After doing a bit of testing, I'm of the opinion that the https://github.com/rockdoc/cdlparser code could be what we are after. It parses CDL files, generates a netcdf file or keep the netcdf object open in python.
example:
1) in bash
ncdump http://thredds.aodn.org.au/thredds/dodsC/IMOS/SOOP/SOOP-SST/9HA2479_Pacific-Sun/2010/IMOS_SOOP-SST_MT_20101212T120000Z_9HA2479_FV01_C-20120528T071954Z.nc > /tmp/soop.cdl
2) in python
from cdlparser import CDL3Parser
myparser = CDL3Parser(close_on_completion=False, file_format='NETCDF4_CLASSIC')
ncdataset = myparser.parse_file("/tmp/soop.cdl",ncfile="/tmp/soop.nc")
ncdataset.close()
However the generated netcdf file and the orginal cdl ends up missing some attributes (and maybe other things).

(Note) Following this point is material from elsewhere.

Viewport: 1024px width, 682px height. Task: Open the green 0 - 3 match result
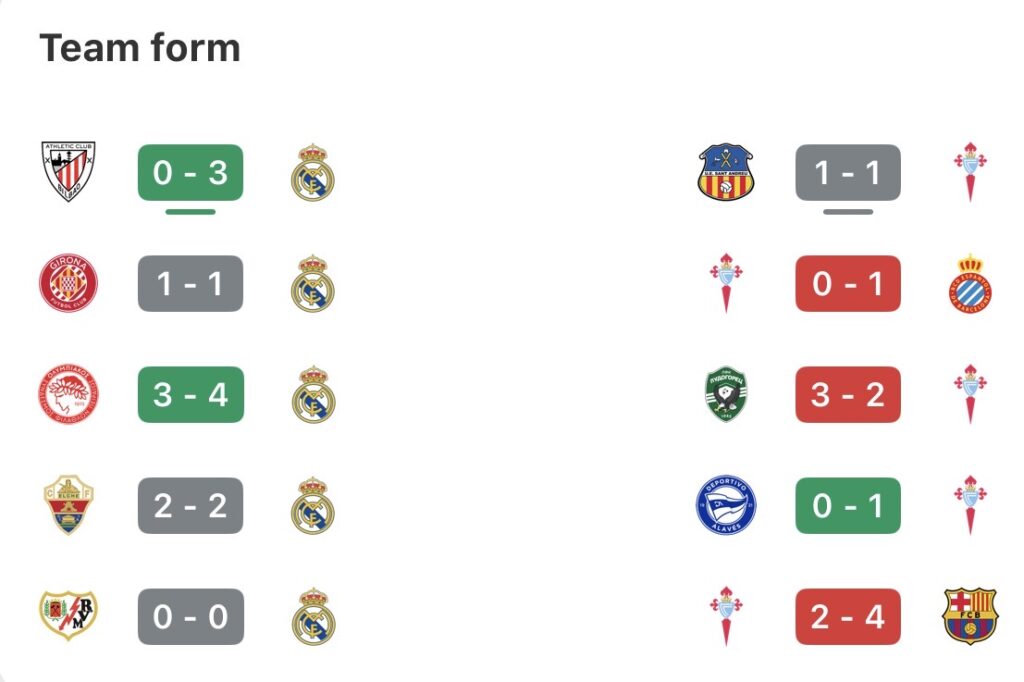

The code would have to be forked an improved
When I was working on generating files with the netcdfgenerator 2 years ago, I remember having issues to generate NetCDF4 file using CDL It's probably been improved since then and so If the cdlparser meets our needs like @lbesnard is suggesting (but further tests are needed), using CDL is the best option in my opinion.

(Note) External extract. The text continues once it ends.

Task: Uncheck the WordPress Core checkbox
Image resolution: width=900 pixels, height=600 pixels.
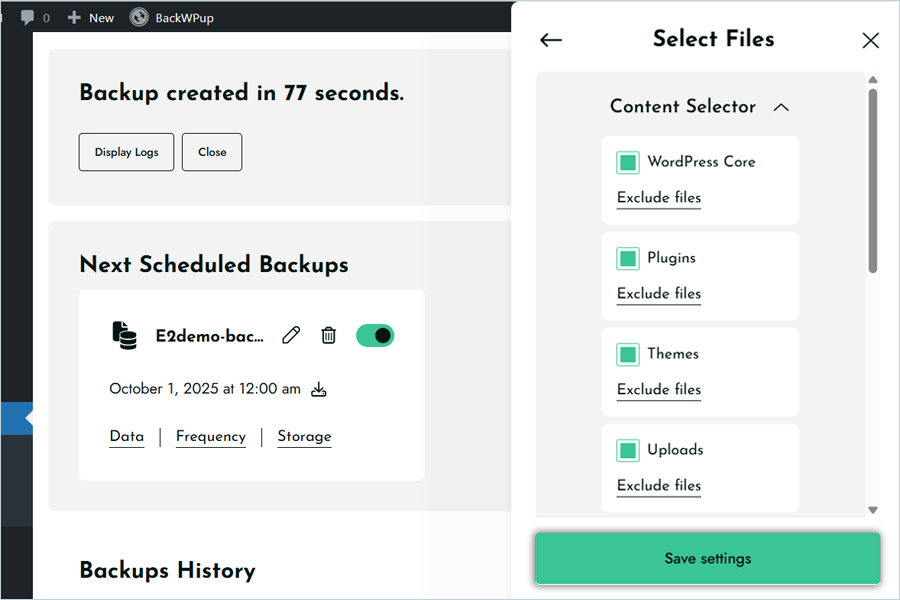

if you are going to use https://github.com/rockdoc/cdlparser, check if they implemented python3 support.
I did a pr to support python 3 sometime ago. It didn't got into upstream because my pr was disorganized . My ode already worked fine for my case, so i didn't push forward. I couldn't remember much why I did a new code...maybe something cdlparser was failing, or I was not aware of it at the time, or I was too optmistic to finish my code with groups support and all the bells.
Anyway, I don't see a problem with raw python code either, but json is a clear win if you plan to read those things over the wire.
re https://github.com/rockdoc/cdlparser, I was having issues with the generated file missing many attributes, data. This is because I used file_format='NETCDF4_CLASSIC'
instead of file_format='NETCDF4'
. Apparently a bug from the netcdf library.
So, doing the following (see below), will create a correct NetCDF file from a CDL format. Will keep on testing with other datasets:
1) in bash
ncdump http://thredds.aodn.org.au/thredds/dodsC/IMOS/SOOP/SOOP-SST/9HA2479_Pacific-Sun/2010/IMOS_SOOP-SST_MT_20101212T120000Z_9HA2479_FV01_C-20120528T071954Z.nc > /tmp/soop.cdl
2) in python
from cdlparser import CDL3Parser
myparser = CDL3Parser(close_on_completion=False, file_format='NETCDF4')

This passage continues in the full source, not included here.